JOB 1:
In the rows, swap every "screenshot" for "image" in everything from the line containing "You are a computer-use agent. The height" down to the line containing "Click the green Yaak", and write out only those lines with nothing else altered.
JOB 2:
Extend the passage on the Staley Mission and South Vietnamese force levels, beginning right after its last sentence.

The basic question of whether the South Vietnamese were bearing a reasonable share of the burden devolved into a number of technical issues, such as the effect of the program on inflation in South Vietnam, and the piaster/dollar exchange rate. The Gilpatric/Lansdale draft of the Task Force Report proposed that Diem be flatly assured that the U.S. would make up any deficit in the Vietnamese budget. But State objected from the start to giving any such assurance. Instead a Joint commission of U.S. and South Vietnamese economic experts was proposed to work out a joint program dealing with these economic issues. This was one of the proposals Vice President Johnson carried with him on his mission. Diem accepted the proposal. And the U.S. team, headed by Eugene Staley (president of the Stanford Research Institute) was dispatched to South Vietnam in mid-June.

By the time the Staley Mission left, though, Diem had written the letter Just quoted asking for U.S. support for a large further increase in his forces. Staley's group, with its Vietnamese counterpart, found themselves serving as the vehicle for the discussions on force levels. The report they issued is mostly about military issues, on which the economists stated they simply reflected instructions passed on by their respective governments. Here are some excerpts on the military issues (in addition, the report of course contained a discussion, rather vague as it turned out, of the economic issues which were nominally its purpose, and it also contained a good deal of very fine, vigorous language on the need for "crash programs" of economic and social development).

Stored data

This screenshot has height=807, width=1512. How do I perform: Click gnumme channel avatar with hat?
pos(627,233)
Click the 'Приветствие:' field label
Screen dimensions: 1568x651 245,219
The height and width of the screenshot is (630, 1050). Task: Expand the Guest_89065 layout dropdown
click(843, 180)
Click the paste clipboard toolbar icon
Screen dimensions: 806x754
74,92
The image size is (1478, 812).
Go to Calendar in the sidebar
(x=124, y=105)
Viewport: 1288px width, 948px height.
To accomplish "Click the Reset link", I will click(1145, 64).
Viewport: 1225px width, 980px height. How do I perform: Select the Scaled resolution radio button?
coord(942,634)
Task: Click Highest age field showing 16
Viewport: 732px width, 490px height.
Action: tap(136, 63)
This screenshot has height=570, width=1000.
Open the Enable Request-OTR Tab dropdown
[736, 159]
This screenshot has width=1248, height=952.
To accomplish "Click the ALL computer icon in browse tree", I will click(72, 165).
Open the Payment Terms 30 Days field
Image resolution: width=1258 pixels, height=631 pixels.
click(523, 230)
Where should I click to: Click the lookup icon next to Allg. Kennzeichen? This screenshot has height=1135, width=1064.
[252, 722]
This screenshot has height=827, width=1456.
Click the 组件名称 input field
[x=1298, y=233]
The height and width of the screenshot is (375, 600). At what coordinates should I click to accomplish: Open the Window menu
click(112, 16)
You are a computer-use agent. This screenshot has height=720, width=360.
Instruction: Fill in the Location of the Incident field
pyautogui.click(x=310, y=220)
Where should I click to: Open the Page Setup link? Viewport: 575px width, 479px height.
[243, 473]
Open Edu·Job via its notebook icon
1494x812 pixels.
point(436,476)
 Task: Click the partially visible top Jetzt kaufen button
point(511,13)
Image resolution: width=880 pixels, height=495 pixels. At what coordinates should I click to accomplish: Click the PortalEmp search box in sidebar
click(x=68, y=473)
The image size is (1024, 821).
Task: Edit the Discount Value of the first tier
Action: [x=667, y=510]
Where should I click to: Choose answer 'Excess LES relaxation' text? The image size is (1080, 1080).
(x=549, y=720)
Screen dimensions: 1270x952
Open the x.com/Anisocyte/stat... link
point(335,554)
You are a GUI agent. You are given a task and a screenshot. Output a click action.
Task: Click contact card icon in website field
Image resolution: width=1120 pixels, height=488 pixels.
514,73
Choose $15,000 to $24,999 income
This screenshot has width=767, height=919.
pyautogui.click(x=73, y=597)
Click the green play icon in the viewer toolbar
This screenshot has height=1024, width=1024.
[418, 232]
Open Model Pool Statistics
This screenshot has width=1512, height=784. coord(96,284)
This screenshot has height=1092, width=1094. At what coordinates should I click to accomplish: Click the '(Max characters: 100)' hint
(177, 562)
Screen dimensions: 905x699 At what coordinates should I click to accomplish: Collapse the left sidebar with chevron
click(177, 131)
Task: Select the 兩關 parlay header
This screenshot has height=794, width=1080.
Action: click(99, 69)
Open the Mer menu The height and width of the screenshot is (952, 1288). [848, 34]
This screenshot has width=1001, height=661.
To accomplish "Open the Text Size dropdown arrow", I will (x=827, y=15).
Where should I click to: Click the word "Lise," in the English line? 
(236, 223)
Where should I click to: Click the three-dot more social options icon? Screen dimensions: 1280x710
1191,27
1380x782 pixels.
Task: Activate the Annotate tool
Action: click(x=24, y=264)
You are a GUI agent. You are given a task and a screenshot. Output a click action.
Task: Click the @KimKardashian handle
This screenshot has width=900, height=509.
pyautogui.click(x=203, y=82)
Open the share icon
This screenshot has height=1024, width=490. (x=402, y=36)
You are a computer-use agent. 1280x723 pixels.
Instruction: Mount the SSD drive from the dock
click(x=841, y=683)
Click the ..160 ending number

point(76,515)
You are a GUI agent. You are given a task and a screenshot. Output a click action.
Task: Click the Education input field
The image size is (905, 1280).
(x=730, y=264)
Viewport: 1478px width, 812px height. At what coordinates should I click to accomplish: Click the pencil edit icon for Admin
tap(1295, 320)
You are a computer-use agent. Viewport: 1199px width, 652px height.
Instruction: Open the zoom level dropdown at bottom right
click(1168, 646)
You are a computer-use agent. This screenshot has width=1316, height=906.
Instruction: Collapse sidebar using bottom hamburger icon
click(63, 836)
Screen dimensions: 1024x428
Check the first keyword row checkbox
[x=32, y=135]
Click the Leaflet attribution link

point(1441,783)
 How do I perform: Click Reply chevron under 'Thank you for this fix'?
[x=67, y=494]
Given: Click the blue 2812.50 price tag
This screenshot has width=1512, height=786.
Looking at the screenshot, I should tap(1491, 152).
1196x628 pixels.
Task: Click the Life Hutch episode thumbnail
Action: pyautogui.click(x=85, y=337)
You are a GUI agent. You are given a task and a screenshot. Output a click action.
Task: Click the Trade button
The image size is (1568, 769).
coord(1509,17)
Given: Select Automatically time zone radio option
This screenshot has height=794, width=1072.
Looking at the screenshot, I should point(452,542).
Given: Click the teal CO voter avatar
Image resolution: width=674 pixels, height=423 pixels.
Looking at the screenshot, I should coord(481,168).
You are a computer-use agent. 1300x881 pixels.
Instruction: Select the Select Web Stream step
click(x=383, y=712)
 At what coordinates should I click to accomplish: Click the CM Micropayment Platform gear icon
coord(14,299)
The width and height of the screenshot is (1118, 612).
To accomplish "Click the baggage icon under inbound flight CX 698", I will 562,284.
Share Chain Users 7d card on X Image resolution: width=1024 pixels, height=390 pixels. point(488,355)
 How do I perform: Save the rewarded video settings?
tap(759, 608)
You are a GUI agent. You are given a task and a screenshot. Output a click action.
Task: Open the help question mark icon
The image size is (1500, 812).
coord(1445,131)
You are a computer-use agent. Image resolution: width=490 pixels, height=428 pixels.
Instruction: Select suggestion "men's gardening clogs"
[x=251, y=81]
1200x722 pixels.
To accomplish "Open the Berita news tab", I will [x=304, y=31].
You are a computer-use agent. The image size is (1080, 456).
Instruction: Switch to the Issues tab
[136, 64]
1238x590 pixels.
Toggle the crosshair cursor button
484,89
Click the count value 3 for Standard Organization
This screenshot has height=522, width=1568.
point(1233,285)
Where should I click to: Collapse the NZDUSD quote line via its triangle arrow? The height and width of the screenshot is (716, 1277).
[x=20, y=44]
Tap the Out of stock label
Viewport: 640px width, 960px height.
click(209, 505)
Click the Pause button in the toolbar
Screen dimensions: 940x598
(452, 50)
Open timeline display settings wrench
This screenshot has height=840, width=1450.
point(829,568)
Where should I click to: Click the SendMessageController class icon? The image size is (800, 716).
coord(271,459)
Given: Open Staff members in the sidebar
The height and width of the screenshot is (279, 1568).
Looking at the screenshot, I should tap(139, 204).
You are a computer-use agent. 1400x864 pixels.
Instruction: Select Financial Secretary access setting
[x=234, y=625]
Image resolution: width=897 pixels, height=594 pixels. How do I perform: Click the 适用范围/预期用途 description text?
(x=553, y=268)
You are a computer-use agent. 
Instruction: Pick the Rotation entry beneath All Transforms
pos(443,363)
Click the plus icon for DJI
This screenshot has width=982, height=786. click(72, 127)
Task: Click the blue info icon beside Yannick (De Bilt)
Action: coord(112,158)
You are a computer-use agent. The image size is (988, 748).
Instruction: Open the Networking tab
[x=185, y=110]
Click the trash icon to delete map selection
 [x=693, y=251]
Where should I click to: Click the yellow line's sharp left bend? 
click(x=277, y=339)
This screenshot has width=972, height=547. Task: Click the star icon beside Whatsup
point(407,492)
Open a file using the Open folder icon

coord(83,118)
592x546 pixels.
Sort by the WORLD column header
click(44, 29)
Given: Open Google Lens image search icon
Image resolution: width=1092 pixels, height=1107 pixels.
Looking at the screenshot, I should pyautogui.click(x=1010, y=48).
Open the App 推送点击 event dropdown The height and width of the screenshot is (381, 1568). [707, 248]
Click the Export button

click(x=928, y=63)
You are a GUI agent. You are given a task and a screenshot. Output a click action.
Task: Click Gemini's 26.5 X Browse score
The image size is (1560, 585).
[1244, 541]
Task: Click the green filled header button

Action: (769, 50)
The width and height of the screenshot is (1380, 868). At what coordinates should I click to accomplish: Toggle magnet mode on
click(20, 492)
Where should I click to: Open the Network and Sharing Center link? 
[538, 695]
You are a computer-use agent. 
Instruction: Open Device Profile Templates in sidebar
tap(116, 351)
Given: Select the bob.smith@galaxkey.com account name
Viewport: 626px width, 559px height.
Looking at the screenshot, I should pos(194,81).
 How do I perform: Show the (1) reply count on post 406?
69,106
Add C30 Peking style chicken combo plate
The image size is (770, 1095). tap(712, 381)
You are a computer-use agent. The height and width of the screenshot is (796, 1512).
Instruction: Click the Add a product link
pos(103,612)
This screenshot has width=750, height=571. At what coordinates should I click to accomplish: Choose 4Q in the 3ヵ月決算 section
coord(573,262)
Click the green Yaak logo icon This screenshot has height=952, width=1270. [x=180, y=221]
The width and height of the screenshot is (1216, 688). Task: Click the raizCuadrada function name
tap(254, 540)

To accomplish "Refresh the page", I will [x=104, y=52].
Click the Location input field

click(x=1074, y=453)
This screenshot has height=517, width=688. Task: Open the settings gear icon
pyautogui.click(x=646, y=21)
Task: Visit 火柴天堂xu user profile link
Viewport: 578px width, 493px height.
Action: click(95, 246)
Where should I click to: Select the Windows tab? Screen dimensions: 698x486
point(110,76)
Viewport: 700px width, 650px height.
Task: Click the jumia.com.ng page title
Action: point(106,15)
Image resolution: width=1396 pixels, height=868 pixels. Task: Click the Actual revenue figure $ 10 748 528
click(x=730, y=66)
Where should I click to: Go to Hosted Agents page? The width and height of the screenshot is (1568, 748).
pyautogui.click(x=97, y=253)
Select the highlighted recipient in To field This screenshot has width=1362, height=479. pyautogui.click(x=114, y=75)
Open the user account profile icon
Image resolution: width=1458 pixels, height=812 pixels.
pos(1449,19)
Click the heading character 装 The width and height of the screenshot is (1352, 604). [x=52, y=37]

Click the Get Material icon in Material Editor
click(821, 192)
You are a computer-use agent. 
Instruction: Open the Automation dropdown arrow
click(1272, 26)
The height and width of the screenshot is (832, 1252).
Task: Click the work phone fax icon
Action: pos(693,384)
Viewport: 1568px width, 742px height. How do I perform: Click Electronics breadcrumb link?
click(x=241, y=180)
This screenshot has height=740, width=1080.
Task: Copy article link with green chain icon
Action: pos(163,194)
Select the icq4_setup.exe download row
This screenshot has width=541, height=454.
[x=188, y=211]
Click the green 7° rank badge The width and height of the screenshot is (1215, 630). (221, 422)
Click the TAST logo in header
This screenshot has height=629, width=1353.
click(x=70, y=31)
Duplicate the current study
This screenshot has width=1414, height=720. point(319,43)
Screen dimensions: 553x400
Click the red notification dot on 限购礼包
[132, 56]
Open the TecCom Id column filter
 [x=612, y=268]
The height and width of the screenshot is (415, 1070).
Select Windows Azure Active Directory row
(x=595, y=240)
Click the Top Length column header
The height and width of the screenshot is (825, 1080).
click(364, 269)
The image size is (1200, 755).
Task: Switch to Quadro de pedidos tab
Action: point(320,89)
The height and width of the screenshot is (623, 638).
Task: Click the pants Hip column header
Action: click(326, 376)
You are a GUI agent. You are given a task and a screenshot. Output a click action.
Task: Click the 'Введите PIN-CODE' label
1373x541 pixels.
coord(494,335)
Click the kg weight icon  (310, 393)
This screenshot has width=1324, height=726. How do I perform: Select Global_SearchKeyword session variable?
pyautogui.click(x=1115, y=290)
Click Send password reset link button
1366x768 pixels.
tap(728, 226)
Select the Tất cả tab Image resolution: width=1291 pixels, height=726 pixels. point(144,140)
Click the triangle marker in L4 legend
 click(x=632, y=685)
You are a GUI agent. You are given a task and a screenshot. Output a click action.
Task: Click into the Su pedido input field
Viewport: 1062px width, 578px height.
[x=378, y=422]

OUTPUT 1:
You are a computer-use agent. The height and width of the image is (796, 1512).
Instruction: Click the Add a product link
pos(103,612)
This image has width=750, height=571. At what coordinates should I click to accomplish: Choose 4Q in the 3ヵ月決算 section
coord(573,262)
Click the green Yaak logo icon This image has height=952, width=1270. [x=180, y=221]

OUTPUT 2:
Viet Nam is today under attack in a bitter, total struggle which involves its survival as a free nation. Its enemy, the Viet Cong, is ruthless, resourceful, and elusive. This enemy is supplied, reinforced, and centrally directed by the international Communist apparatus operating through Hanoi. To defeat it requires the mobilization of the entire economic, military psychological, and social resources of the country and vigorous support from the United States.

The intensified program which v/e recommend our two countries adopt as a basis for mutual actions over the next several years is designed not just to hold the line but to achieve a real breakthrough. Our joint efforts must surpass the critical threshold of the enemy's resistance, thereby putting an end to his destructive attacks, and at the same time we must make a decisive impact on the economic, social, and ideological front.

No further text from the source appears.